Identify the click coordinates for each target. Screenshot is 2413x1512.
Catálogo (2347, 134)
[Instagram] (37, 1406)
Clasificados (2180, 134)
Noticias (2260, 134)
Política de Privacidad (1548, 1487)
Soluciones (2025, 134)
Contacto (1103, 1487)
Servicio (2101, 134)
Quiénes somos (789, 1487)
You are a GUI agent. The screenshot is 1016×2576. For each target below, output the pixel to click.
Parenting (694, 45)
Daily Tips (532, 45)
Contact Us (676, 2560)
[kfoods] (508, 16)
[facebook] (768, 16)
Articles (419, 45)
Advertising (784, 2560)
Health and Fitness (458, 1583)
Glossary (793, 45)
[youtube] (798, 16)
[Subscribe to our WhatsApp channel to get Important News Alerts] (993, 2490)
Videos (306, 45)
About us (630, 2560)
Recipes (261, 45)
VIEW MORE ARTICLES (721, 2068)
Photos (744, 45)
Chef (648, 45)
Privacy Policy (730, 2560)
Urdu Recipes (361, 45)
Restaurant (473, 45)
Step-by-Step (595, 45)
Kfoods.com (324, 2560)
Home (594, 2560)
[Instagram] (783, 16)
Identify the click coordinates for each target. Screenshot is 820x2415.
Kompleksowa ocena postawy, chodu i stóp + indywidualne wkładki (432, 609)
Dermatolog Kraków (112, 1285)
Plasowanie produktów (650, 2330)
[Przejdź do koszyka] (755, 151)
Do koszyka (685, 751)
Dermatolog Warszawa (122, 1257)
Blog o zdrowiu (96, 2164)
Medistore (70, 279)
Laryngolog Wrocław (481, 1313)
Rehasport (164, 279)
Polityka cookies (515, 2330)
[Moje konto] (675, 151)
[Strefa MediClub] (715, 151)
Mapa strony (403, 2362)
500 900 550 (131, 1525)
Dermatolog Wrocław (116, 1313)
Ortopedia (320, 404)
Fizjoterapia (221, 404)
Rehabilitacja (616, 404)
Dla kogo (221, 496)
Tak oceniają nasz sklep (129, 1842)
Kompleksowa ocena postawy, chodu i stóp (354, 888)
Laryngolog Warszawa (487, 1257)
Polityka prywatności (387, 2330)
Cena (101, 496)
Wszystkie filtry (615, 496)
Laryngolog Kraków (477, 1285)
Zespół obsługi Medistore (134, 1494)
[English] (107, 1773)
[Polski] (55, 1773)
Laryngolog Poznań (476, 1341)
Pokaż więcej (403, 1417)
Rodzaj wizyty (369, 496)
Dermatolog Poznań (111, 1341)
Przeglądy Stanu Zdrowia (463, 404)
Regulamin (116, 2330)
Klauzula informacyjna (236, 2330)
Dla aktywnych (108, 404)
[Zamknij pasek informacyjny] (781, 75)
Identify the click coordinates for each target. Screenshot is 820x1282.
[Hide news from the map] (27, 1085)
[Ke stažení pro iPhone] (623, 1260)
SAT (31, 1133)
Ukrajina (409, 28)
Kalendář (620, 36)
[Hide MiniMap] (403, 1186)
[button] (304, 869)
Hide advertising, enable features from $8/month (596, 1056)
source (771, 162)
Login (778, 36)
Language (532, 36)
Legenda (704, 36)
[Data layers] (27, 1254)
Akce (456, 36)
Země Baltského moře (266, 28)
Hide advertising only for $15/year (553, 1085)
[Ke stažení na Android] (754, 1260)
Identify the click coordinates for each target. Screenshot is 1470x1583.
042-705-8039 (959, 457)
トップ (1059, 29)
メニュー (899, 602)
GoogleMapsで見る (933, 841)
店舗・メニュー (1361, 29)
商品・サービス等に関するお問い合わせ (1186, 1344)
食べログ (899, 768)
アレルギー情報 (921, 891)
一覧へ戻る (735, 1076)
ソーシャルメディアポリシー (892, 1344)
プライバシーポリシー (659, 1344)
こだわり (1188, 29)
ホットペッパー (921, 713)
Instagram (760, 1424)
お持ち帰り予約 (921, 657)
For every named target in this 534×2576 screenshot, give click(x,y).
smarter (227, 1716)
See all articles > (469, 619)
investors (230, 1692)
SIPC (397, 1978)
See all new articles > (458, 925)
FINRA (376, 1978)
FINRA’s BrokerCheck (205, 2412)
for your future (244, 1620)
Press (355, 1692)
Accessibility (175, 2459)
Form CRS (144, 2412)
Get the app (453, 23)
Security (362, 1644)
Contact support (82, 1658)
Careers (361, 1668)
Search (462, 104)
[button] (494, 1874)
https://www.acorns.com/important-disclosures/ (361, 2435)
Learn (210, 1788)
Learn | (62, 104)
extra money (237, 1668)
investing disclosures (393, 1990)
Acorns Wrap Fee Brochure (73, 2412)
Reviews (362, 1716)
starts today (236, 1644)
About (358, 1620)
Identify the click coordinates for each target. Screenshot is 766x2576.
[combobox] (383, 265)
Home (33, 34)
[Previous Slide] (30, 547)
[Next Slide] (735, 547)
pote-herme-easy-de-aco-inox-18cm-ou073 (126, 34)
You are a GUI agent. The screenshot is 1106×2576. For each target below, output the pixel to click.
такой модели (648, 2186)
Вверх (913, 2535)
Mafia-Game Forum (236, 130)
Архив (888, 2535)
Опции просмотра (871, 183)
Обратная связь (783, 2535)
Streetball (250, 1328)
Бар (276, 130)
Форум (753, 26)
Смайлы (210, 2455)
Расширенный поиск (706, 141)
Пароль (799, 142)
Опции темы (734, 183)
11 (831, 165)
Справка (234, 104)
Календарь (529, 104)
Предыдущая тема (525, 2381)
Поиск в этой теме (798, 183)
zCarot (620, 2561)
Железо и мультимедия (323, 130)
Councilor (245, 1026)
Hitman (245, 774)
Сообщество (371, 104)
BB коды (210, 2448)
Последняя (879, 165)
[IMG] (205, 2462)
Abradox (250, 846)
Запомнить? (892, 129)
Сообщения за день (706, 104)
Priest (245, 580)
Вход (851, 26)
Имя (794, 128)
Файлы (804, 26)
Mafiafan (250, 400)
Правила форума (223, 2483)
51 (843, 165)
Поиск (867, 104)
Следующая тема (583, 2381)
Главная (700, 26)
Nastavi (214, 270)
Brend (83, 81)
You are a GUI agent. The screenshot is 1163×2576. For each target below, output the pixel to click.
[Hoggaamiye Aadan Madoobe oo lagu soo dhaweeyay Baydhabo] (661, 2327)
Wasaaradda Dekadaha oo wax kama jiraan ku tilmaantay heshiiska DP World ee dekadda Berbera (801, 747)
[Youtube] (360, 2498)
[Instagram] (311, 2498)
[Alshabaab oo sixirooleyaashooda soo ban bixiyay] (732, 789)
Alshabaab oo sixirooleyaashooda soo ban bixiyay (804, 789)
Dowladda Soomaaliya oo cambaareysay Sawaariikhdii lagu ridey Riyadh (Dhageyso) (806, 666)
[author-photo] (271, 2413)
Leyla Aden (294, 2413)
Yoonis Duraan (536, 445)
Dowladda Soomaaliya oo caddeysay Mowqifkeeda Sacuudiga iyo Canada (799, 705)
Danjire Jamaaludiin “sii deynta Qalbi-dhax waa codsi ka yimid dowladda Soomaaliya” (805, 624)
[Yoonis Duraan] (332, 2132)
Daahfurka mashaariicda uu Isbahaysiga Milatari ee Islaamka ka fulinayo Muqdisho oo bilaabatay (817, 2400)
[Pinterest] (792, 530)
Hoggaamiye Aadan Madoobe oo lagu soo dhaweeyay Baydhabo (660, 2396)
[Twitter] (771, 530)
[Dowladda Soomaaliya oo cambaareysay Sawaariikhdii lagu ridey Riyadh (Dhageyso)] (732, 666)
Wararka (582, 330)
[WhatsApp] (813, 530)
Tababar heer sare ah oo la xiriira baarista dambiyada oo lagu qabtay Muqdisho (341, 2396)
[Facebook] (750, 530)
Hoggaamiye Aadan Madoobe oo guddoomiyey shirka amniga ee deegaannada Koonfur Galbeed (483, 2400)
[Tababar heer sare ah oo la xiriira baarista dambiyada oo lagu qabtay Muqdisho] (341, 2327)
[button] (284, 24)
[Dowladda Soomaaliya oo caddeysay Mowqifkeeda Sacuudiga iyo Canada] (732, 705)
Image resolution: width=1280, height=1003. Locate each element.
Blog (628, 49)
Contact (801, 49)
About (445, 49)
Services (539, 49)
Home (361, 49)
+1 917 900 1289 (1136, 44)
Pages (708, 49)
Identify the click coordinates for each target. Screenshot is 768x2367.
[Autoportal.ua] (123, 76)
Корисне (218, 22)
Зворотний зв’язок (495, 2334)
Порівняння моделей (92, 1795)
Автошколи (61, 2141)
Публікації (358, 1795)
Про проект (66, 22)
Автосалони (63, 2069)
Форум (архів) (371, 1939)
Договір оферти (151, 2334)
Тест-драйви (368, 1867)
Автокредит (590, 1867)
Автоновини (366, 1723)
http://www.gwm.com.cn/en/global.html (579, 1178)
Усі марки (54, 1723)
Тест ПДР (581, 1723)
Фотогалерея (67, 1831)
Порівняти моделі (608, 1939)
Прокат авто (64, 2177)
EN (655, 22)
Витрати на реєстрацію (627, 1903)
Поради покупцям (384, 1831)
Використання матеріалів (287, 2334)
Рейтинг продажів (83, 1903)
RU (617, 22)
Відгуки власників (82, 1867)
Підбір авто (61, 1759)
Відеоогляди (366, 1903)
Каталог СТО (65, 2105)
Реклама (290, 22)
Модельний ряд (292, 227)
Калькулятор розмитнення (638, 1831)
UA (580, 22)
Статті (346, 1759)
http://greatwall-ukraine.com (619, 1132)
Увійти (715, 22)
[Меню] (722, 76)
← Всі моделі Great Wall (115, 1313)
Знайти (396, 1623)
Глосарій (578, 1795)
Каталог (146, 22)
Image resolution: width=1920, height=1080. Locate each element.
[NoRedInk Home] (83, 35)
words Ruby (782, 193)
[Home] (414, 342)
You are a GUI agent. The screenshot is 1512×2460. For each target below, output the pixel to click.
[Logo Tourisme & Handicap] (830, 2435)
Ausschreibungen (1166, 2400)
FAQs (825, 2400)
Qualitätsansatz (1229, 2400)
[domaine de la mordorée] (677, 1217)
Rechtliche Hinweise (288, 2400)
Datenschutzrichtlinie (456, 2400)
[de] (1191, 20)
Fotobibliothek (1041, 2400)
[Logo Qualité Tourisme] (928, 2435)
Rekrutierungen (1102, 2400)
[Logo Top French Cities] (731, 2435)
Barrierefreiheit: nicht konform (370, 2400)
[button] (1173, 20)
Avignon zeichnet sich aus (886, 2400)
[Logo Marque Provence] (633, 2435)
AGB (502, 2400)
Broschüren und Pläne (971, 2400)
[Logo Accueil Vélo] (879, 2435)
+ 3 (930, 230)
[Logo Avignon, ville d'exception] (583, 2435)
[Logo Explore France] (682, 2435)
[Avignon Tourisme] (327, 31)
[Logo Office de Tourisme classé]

........

**Exercise objective:** What you return must be an exact retyping of the lines above starting at the line with "Вверх (913, 2535)" and ending at the line with "Предыдущая тема (525, 2381)", and nothing besides.

**The answer:**
Вверх (913, 2535)
Mafia-Game Forum (236, 130)
Архив (888, 2535)
Опции просмотра (871, 183)
Обратная связь (783, 2535)
Streetball (250, 1328)
Бар (276, 130)
Форум (753, 26)
Смайлы (210, 2455)
Расширенный поиск (706, 141)
Пароль (799, 142)
Опции темы (734, 183)
11 (831, 165)
Справка (234, 104)
Календарь (529, 104)
Предыдущая тема (525, 2381)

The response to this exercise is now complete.